(Task brief):
Pick out and copy every line in the items below that contains the word "This". Case counts.

>> start Data shown

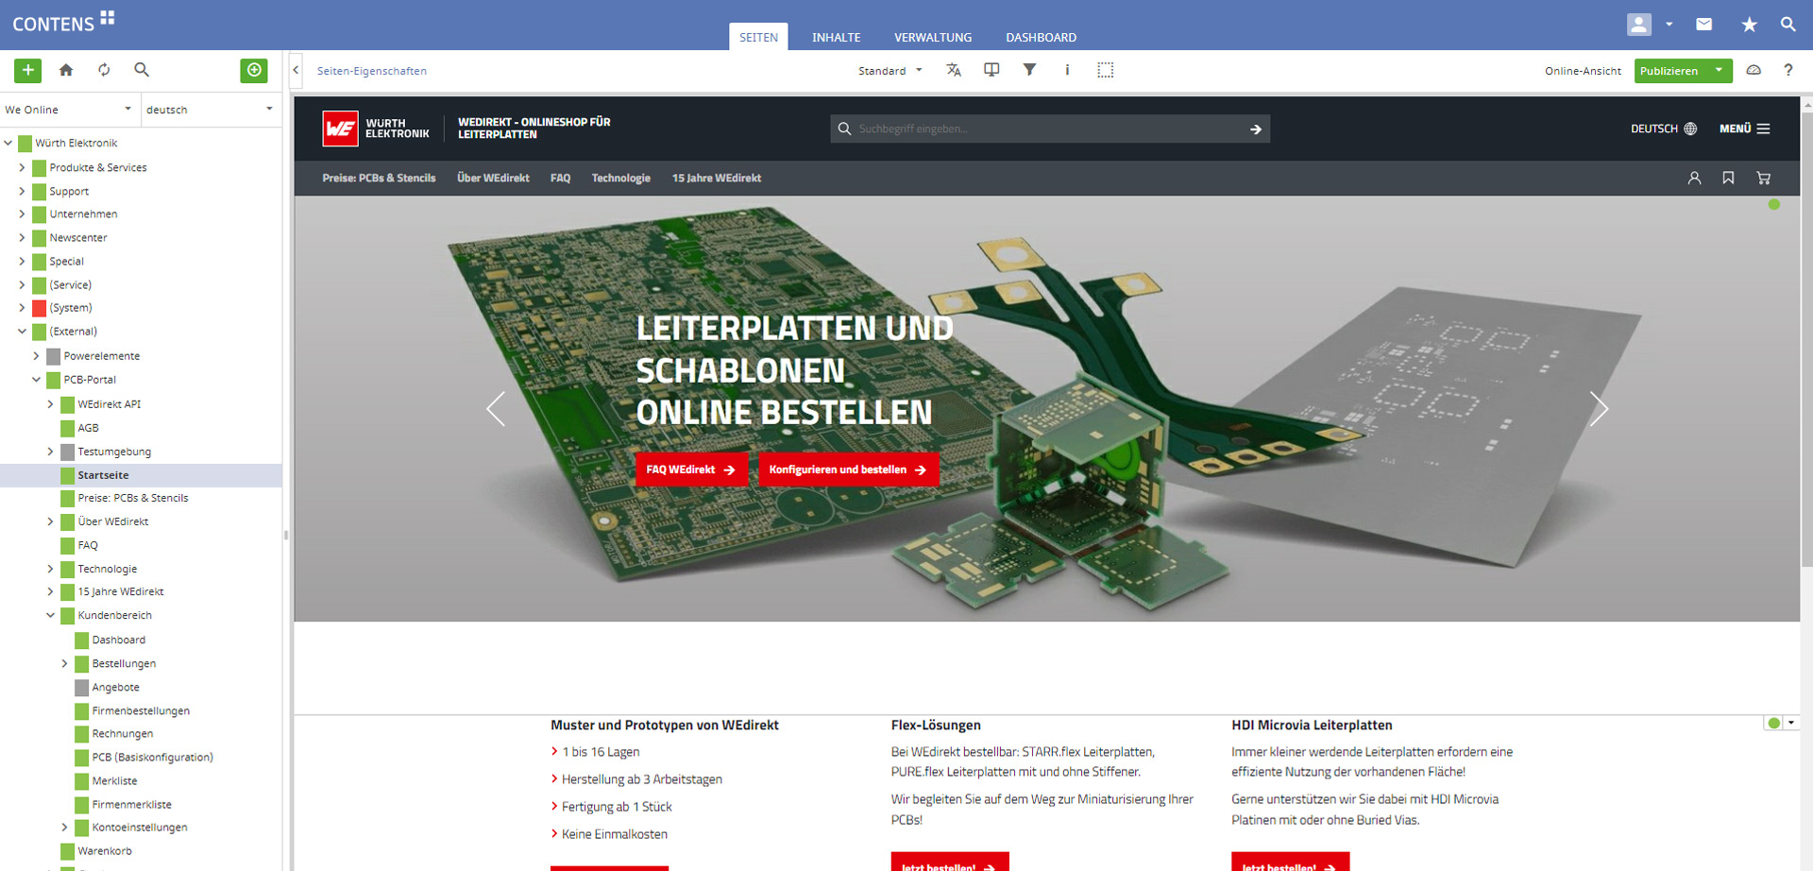The image size is (1813, 871).
Task: Open the DASHBOARD tab
Action: tap(1041, 38)
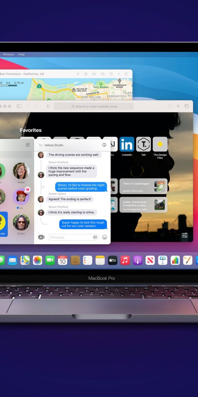Open the Messages app store drawer icon

coord(41,237)
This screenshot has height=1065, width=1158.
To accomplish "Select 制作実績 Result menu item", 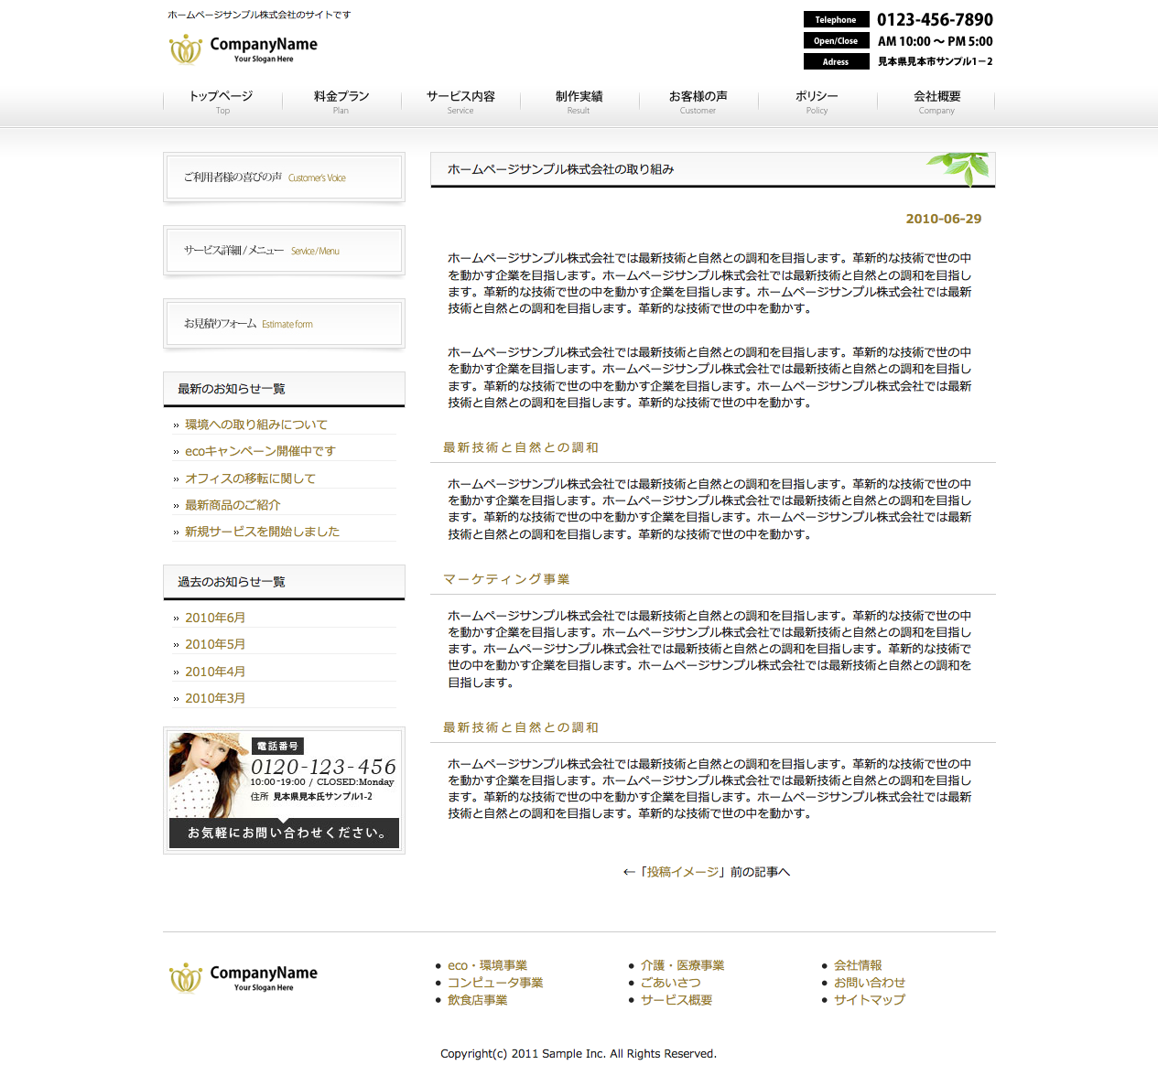I will [579, 102].
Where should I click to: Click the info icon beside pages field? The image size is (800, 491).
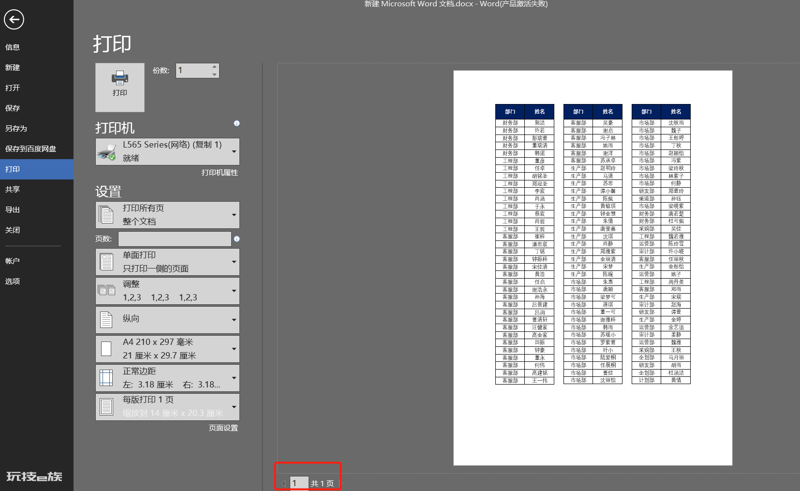click(237, 239)
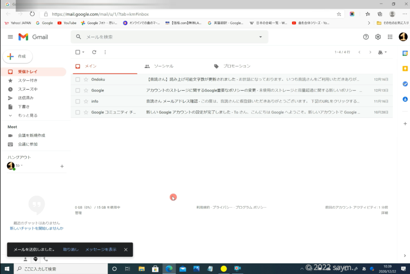Tick the checkbox for the info email
This screenshot has width=410, height=274.
tap(78, 101)
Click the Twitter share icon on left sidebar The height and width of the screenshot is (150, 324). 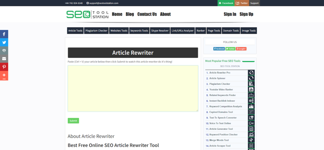tap(4, 42)
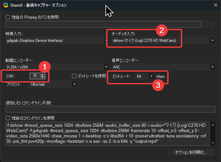Click inside the FFmpeg command text area
221x162 pixels.
106,133
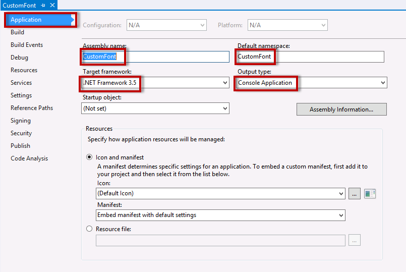Viewport: 406px width, 272px height.
Task: Expand the Output type dropdown
Action: point(383,83)
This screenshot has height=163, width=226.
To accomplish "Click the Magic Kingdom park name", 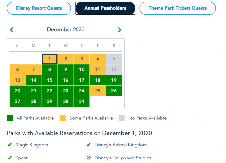I will pyautogui.click(x=32, y=145).
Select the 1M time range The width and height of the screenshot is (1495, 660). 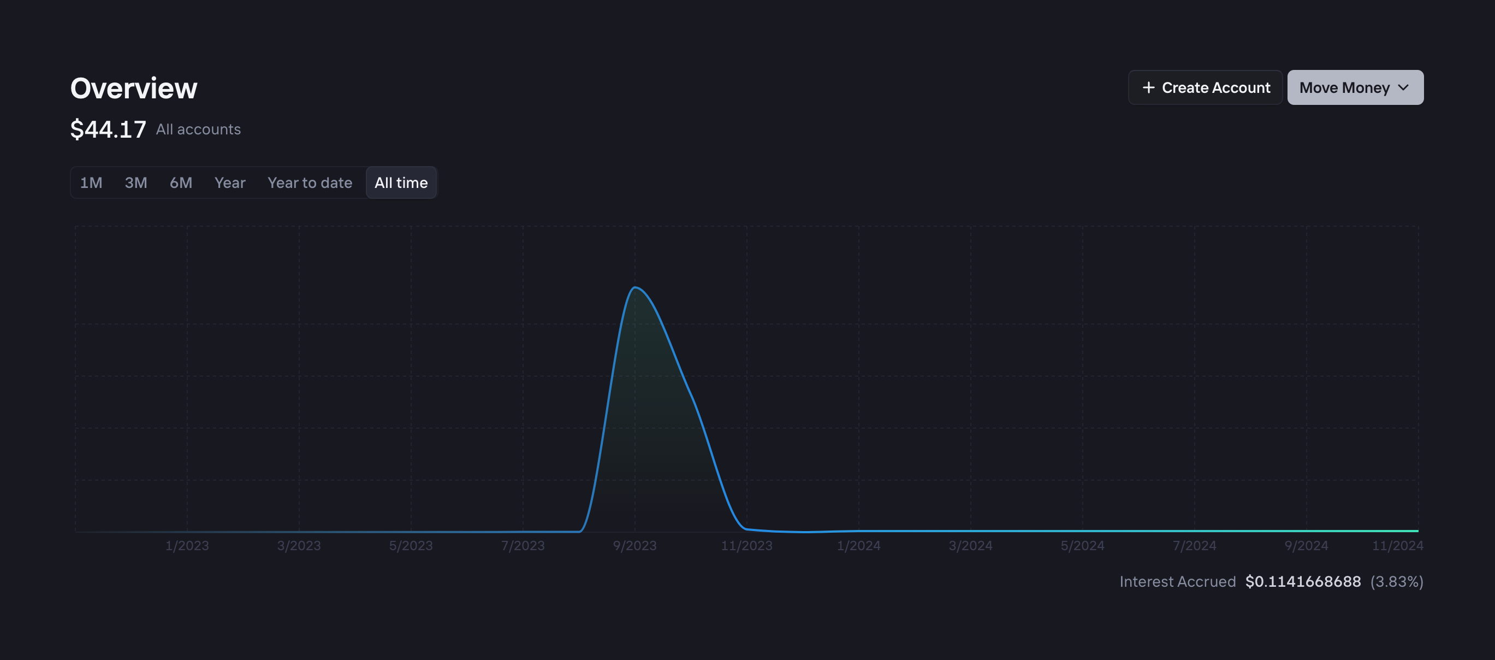[x=91, y=183]
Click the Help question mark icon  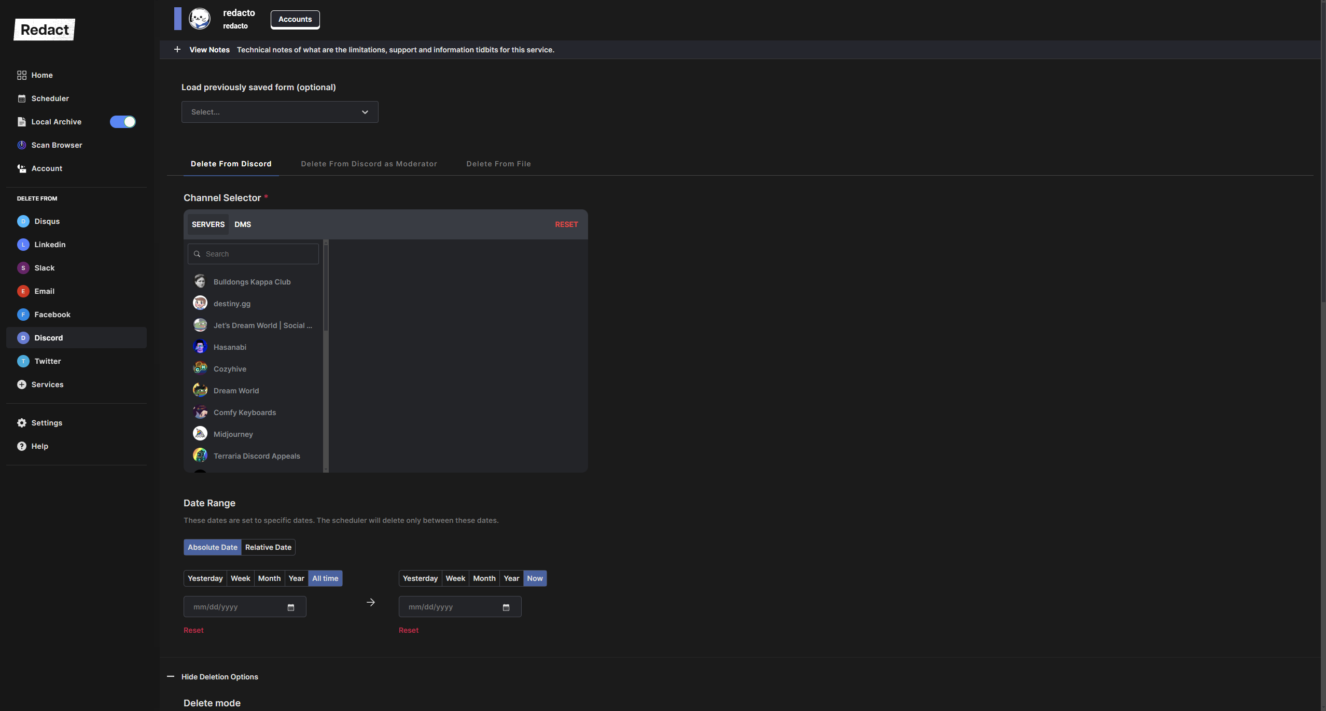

>> end Data shown

(Solution below):
This screenshot has height=1065, width=1158.
This screenshot has width=410, height=274.
This screenshot has height=163, width=226.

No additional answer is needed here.